• _Exercício curto_:
Por favor, continue o relato sobre as férias de um pai solteiro com a filha de 3 anos a partir da última frase apresentada.

• _Fonte_:
• Os desafios e aventuras de um pai solteiro ao passar 10 dias de férias com sua filha de 3 anos.

    “E agora, 10 dias de férias com a minha pequenina (de 3 anos e 3 meses), será que vou dar conta? Será que ela vai gostar dos programas que vamos fazer? O que vamos fazer? Como? Quando?”

    Estas foram algumas das perguntas que não queriam calar e que me assolaram durante várias noites antes das primeiras férias que ia passar com a minha filhota. Até aqui, o máximo período seguido que tínhamos passado foram os 4 dias no Carnaval e os finais de semana alternados a que temos direito.

• _Dados fornecidos_:

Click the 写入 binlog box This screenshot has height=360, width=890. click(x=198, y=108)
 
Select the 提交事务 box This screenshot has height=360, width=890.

• _Resposta final_:
    Contextualizando, sou pai solteiro (divorciado) de uma maravilhosa menina de 3 anos e 3 meses. “Isso há muitos” dirão os leitores, sim, há… mas o que não há muitos é pais, estrangeiros, divorciados há menos de 1 ano e que mudaram toda a sua vida para a sua filha poder ter um pai presente, e essa é a minha situação. A par de uma separação dolorosa e muito difícil, praticamente recomecei a minha vida do zero. Despedi-me da empresa para a qual trabalhava há 13 anos (pois isso implicaria viver longe do Rio de Janeiro), vendi o meu carro, aluguei a minha casa (no meu país de origem), “despedi-me” da minha família de origem e fiz o caminho inverso ao que tantos brasileiros estão fazendo nos últimos tempos.

    Como devem imaginar, ter de recomeçar do zero em quase todas as áreas da minha vida não era um cenário de moleza e, de fato, a realidade iria mostrar que não seria nada fácil. Mas pouco a pouco, com a ajuda de uma série de “anjos” que me rodearam, fui ajeitando as coisas, construindo, resolvendo e moldando um futuro que se quer melhor…mas o que verdadeiramente me preocupava mais era: “Como a minha filha se adaptará a tudo isto, como ela verá tudo isto, como ela reagirá?”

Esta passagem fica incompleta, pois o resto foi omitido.